-- Page extract start --

Are the “four freedoms,” as publicized by Mr. Roosevelt and Mr. Churchill during the early days of World War II, an attainable goal or are they a cruel mirage?
Only those who have lived under the tyranny of governments that curtail or deny personal freedom can appreciate the blessings which we in America have always enjoyed and take as a matter of course.
But the “four freedoms,” in a measure, go beyond those things which man may demand as his inherent right under a free government.
Freedom of speech and expression is certainly ours, but it may be used only within the limits of the common good. This does not imply the right to libel, to bear false witness, nor to assassinate somebody’s character. However, it does guarantee to those enjoying its privilege the right of opinion, criticism, and giving public expression to views on any subject, provided that such expression is not seditious or lewd.
Freedom to worship God according to the dictates of one’s conscience is another blessing which obtains where the basic freedoms are to be found. That some confuse freedom of worship with freedom from worship is a question which someday they will have to reckon with God.
Without minimizing the vital importance of separation of Church and State, one wonders whether those minorities which would prevent all children from coming under religious instruction in public schools, even on a voluntary and released-time basis, are not being permitted to impose freedom from worship on those who sense their need of and dependence upon God.
Freedom from want is not necessarily a good thing. It is not within the province of the Church or the State to promise to all of its citizens material benefits for life. The scriptural principle is twofold: those who refuse to work have no right to expect food; but when a Christian sees a brother in need of help, it is his duty to assist that brother to the best of his ability.
There is another aspect, however, to the problem of want. God at times permits people to experience privations in order that the experience may draw them back to him. It was hunger that drove the Prodigal to a realization of his plight. Material need frequently turns people back again and again to a despair of separation from God and a sense of dependence upon him as a loving Father.
Freedom from fear, the final promise of the “four freedoms,” offers from the political standpoint a hope that should be realized wherever there is responsible government. Men should dwell securely and safely from molestation. Their homes should not be subject to unlawful attack or invasion. Agencies of protection should be active, efficient, and impartial.
But there is another aspect of this matter. Fear can be a healthy reaction. It can be the agent by which man is startled and stimulated to protective action. It is a God-given instinct by which life is protected and prolonged.

-- Page extract end --

▶ **Given task**: Can you repeat the stretch of the four freedoms text from "Without minimizing the" through "dependence upon God.", swapping "public schools" for "state schools"?

-- Records shown start --

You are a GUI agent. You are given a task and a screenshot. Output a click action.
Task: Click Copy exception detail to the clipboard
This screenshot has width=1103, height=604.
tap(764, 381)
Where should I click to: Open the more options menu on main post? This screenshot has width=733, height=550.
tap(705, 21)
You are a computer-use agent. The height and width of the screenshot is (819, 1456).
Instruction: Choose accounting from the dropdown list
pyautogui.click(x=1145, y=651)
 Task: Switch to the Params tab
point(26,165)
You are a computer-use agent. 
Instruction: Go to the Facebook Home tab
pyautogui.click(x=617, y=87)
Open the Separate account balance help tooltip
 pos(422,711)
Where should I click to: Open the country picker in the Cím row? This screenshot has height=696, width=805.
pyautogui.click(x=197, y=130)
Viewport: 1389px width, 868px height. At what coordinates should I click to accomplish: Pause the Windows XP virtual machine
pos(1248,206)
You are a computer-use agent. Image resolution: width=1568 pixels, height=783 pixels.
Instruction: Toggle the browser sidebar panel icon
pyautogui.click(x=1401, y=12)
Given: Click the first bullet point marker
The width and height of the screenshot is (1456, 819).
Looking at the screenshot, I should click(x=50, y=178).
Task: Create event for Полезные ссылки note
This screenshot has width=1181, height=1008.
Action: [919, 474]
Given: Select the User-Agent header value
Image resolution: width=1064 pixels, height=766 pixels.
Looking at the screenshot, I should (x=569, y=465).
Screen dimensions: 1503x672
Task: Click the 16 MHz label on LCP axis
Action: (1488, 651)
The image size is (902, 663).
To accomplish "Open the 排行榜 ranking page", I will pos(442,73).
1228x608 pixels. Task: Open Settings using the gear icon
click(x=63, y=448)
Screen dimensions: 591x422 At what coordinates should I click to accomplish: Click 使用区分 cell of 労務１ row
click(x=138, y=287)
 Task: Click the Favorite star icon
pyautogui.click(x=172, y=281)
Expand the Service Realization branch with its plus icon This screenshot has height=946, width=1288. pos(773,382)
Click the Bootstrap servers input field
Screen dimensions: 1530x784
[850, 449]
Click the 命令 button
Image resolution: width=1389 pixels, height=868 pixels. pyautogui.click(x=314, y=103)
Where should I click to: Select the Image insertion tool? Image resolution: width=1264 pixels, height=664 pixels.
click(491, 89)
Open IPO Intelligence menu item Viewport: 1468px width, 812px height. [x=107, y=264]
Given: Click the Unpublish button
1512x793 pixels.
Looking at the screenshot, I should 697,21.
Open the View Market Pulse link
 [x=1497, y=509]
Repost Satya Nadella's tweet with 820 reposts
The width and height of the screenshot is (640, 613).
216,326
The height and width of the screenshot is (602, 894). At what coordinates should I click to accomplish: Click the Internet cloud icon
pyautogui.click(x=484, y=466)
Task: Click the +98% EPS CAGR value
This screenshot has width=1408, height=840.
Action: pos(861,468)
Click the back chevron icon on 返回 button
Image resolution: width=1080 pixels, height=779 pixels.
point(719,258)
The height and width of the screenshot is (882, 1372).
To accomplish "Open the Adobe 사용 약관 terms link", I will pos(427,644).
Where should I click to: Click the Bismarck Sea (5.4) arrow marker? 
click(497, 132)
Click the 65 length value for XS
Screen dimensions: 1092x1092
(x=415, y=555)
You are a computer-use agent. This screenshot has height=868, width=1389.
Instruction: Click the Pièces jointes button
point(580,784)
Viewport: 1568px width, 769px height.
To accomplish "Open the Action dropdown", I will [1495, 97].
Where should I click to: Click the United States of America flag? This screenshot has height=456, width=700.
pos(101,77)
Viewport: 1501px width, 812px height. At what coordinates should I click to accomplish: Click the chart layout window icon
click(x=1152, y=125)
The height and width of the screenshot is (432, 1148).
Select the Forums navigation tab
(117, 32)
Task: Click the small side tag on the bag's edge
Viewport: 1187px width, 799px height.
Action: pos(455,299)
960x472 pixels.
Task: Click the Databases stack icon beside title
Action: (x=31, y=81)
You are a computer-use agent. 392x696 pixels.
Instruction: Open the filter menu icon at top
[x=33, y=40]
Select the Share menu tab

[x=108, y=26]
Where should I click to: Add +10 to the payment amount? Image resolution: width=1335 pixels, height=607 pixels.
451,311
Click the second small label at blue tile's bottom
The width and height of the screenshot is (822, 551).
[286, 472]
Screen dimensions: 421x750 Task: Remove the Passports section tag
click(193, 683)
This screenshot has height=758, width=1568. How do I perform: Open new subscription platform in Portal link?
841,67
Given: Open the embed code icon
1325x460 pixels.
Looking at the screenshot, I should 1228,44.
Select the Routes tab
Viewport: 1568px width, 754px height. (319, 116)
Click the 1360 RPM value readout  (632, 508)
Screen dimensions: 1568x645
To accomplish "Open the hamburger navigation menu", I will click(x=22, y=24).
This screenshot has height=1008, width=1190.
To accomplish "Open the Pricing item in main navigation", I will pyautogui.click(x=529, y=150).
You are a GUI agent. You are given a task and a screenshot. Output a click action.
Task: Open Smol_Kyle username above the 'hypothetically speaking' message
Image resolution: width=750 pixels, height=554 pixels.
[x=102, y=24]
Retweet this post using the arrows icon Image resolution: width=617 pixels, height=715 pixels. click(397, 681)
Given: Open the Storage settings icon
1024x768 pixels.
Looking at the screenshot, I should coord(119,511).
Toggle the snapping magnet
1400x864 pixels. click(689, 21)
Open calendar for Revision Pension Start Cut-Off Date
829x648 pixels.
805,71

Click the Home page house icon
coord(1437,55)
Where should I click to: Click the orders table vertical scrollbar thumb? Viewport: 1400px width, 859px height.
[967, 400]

-- Records shown end --

▶ **Solution for this problem**:
Without minimizing the vital importance of separation of Church and State, one wonders whether those minorities which would prevent all children from coming under religious instruction in state schools, even on a voluntary and released-time basis, are not being permitted to impose freedom from worship on those who sense their need of and dependence upon God.